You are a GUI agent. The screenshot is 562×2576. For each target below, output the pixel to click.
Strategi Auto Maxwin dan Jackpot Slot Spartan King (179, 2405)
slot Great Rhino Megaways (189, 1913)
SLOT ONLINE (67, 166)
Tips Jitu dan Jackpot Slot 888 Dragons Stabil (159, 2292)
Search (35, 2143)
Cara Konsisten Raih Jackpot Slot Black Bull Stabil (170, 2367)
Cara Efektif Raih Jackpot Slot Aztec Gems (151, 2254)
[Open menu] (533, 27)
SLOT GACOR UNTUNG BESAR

## Task requirements
Among the lines of the material above, find those with the word "Cara". Copy each one.

## Result of this exercise
Cara Konsisten Raih Jackpot Slot Black Bull Stabil (170, 2367)
Cara Efektif Raih Jackpot Slot Aztec Gems (151, 2254)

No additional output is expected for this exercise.